> _What is being asked_: Print the records exactly and in full, please; the pictures stay out.

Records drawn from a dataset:

════

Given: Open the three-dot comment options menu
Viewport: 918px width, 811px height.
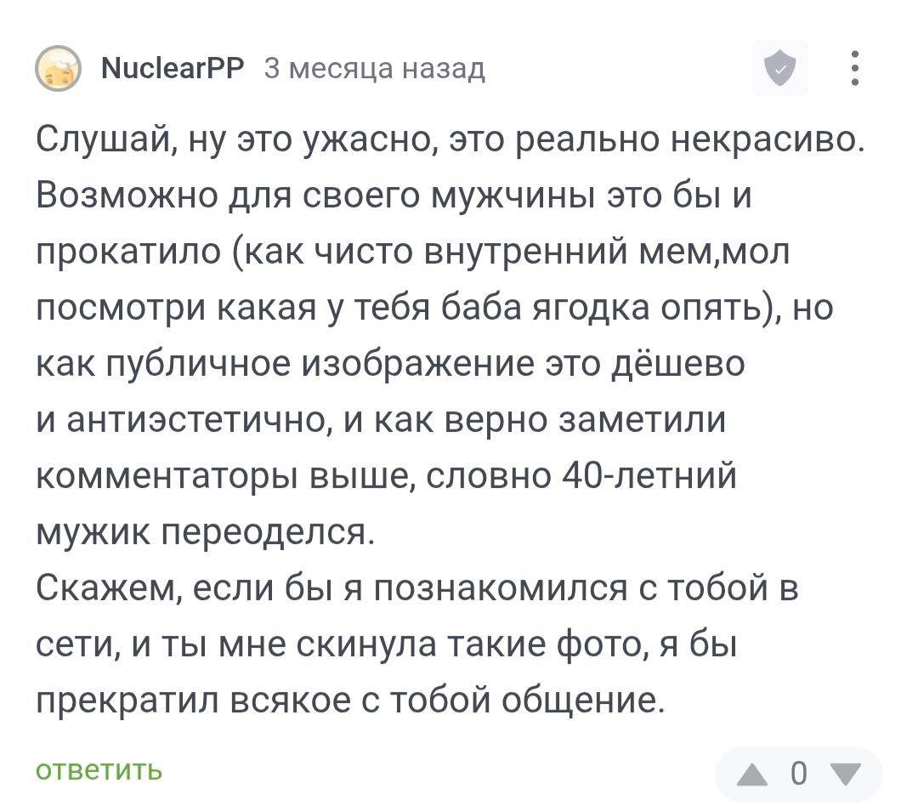Looking at the screenshot, I should point(855,69).
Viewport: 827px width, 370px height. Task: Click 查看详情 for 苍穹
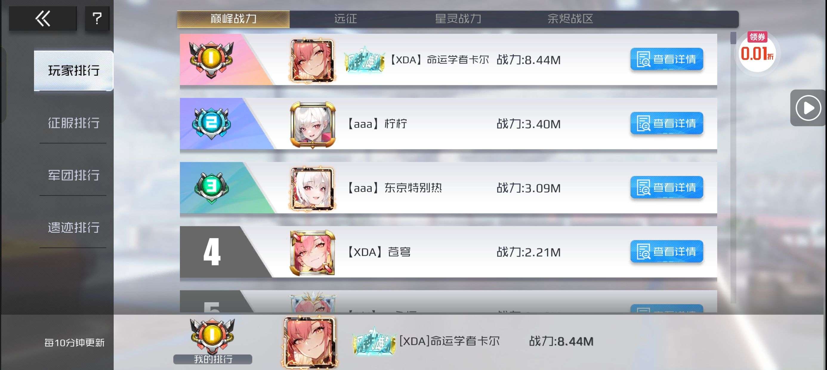pyautogui.click(x=666, y=251)
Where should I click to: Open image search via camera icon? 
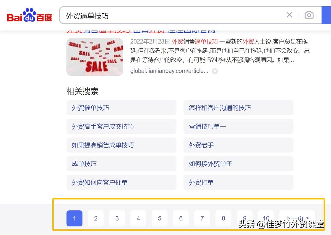[309, 15]
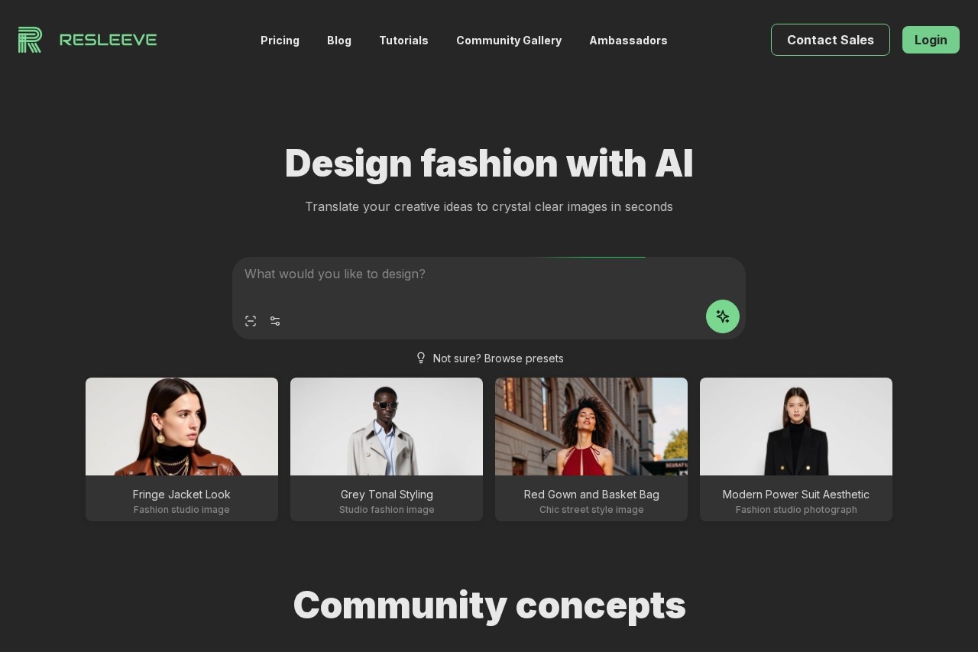Click the lightbulb icon beside Browse presets
This screenshot has width=978, height=652.
pos(421,358)
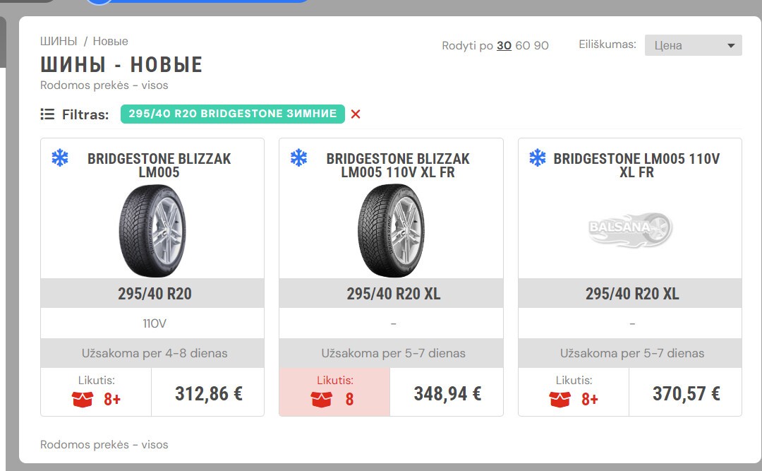This screenshot has width=762, height=471.
Task: Click snowflake icon on first Blizzak LM005 card
Action: click(x=60, y=157)
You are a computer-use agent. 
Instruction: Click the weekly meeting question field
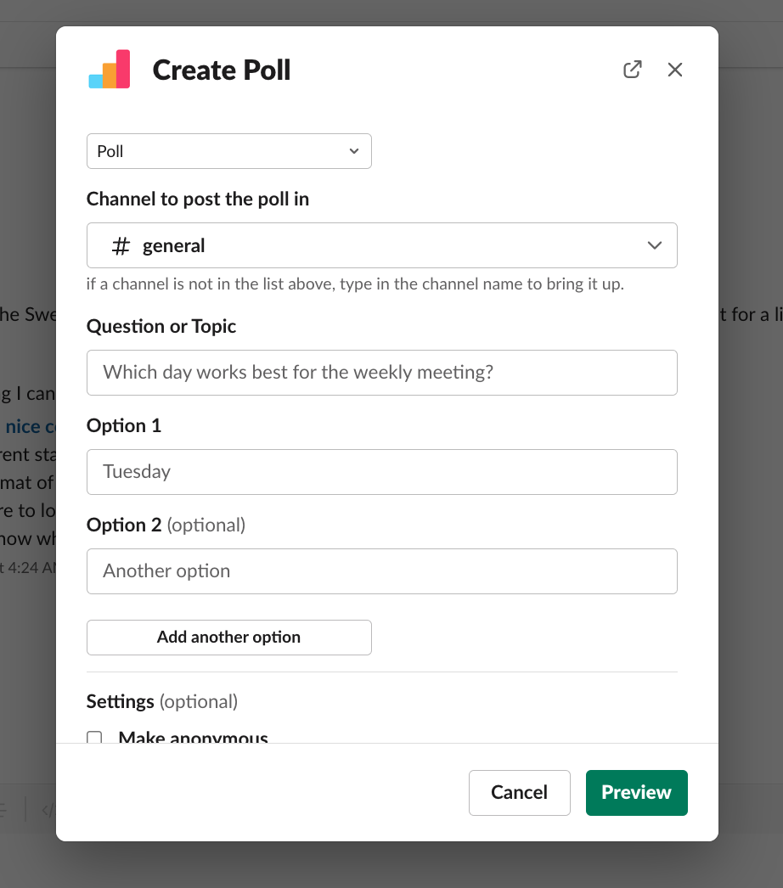pos(381,372)
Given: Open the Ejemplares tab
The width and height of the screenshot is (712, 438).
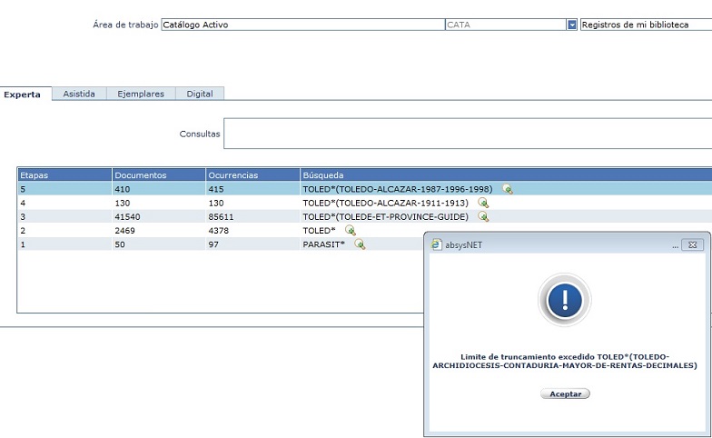Looking at the screenshot, I should [141, 94].
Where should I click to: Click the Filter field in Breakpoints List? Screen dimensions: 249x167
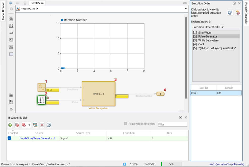click(x=172, y=124)
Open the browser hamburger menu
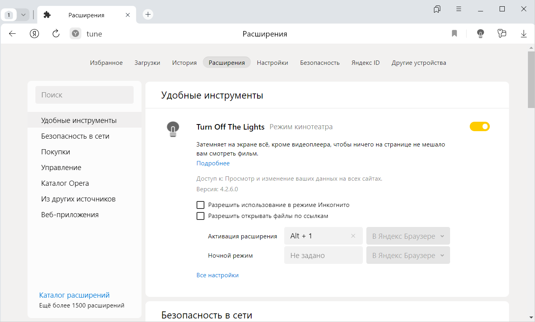Image resolution: width=535 pixels, height=322 pixels. (x=459, y=9)
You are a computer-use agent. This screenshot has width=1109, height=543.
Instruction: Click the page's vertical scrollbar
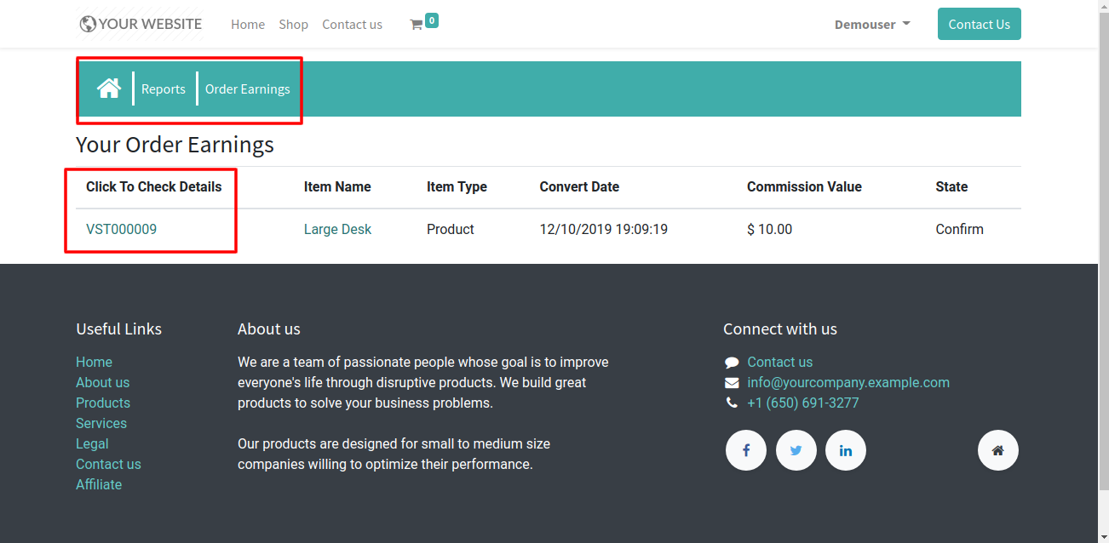point(1103,255)
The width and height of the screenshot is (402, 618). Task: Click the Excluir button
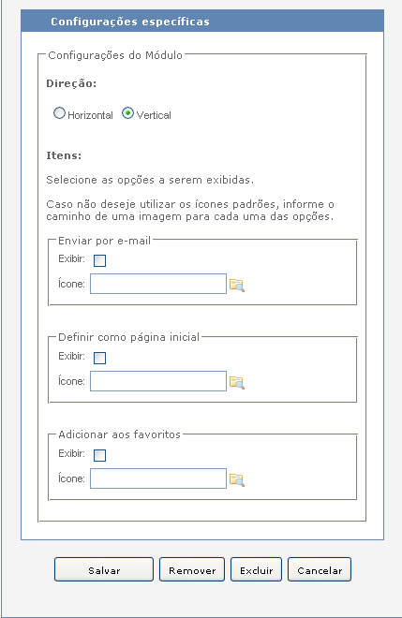[x=257, y=569]
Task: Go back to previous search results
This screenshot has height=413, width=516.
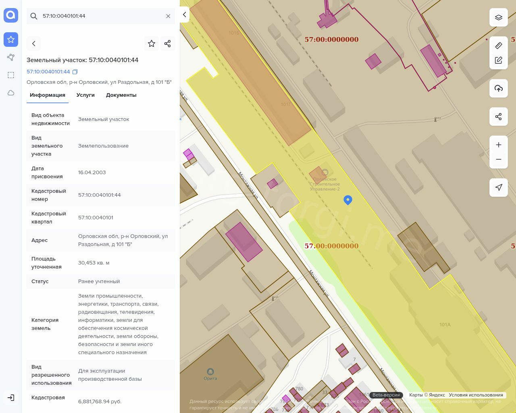Action: point(34,44)
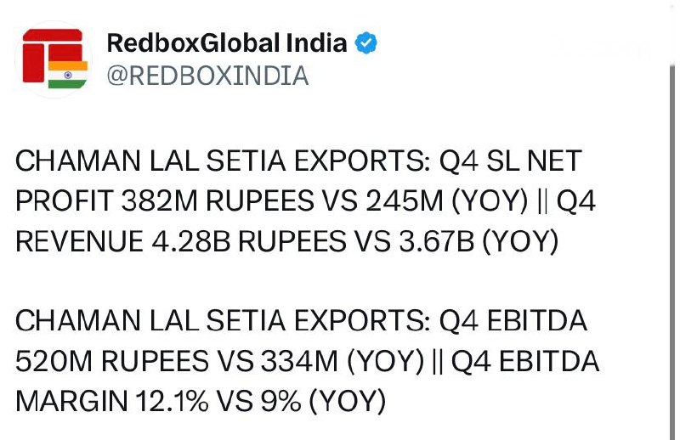
Task: Click the red box shape in the avatar logo
Action: coord(33,62)
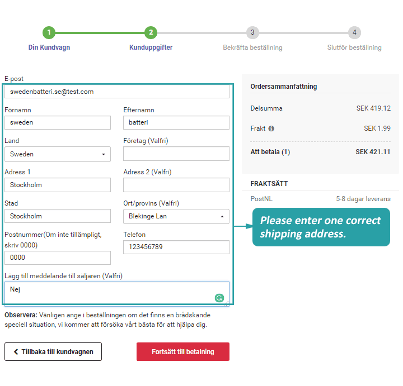Select the Bekräfta beställning step label

252,47

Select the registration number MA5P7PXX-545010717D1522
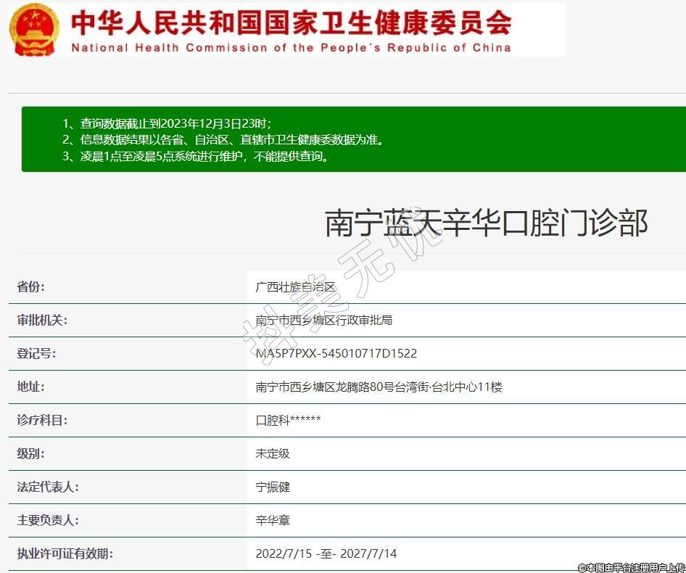(336, 353)
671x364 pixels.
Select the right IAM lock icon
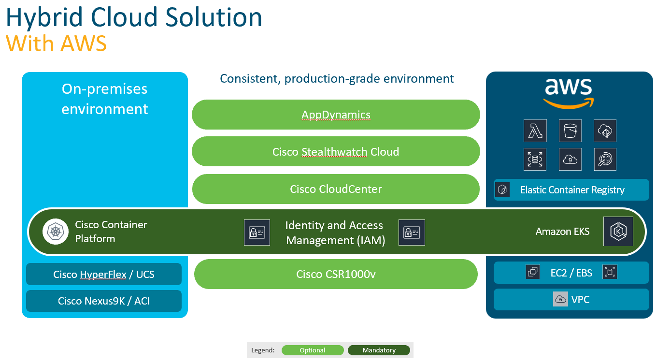coord(412,233)
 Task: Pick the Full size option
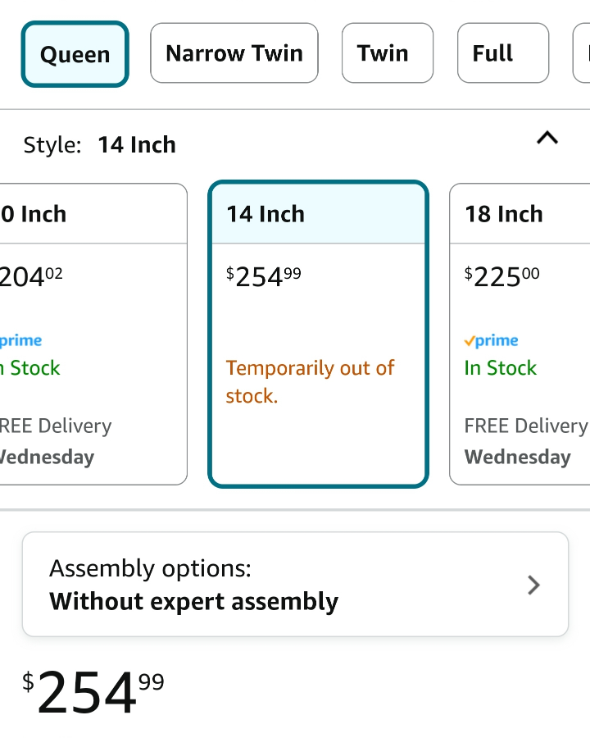coord(503,52)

════

> _Finished exercise_:
Given: Open the three-dot comment options menu
Viewport: 918px width, 811px height.
Looking at the screenshot, I should point(855,69).
Viewport: 827px width, 370px height. Task: Click 查看详情 for 苍穹
pyautogui.click(x=666, y=251)
Where should I click to: Open image search via camera icon? 
[309, 15]
Click the lightbulb icon beside Browse presets
This screenshot has width=978, height=652.
pos(421,358)
This screenshot has width=762, height=471.
Task: Click snowflake icon on first Blizzak LM005 card
Action: click(x=60, y=157)
You are a computer-use agent. 
Instruction: Click the weekly meeting question field
pos(381,372)
Given: Open the Ejemplares tab
The width and height of the screenshot is (712, 438).
Looking at the screenshot, I should [141, 94].
Where should I click to: Click the Filter field in Breakpoints List? Screen dimensions: 249x167
click(x=172, y=124)
Open the browser hamburger menu
Image resolution: width=535 pixels, height=322 pixels. (x=459, y=9)
You are a computer-use agent. This screenshot has width=1109, height=543.
Instruction: Click the page's vertical scrollbar
point(1103,255)
The width and height of the screenshot is (402, 618). Task: Click the Excluir button
[x=257, y=569]
Task: Go back to previous search results
This screenshot has height=413, width=516.
Action: point(34,44)
Task: Click the red box shape in the avatar logo
Action: coord(33,62)
Select the Bekräfta beställning step label

252,47

Select the registration number MA5P7PXX-545010717D1522
(336, 353)
671x364 pixels.
Select the right IAM lock icon
coord(412,233)
 Task: Pick the Full size option
coord(503,52)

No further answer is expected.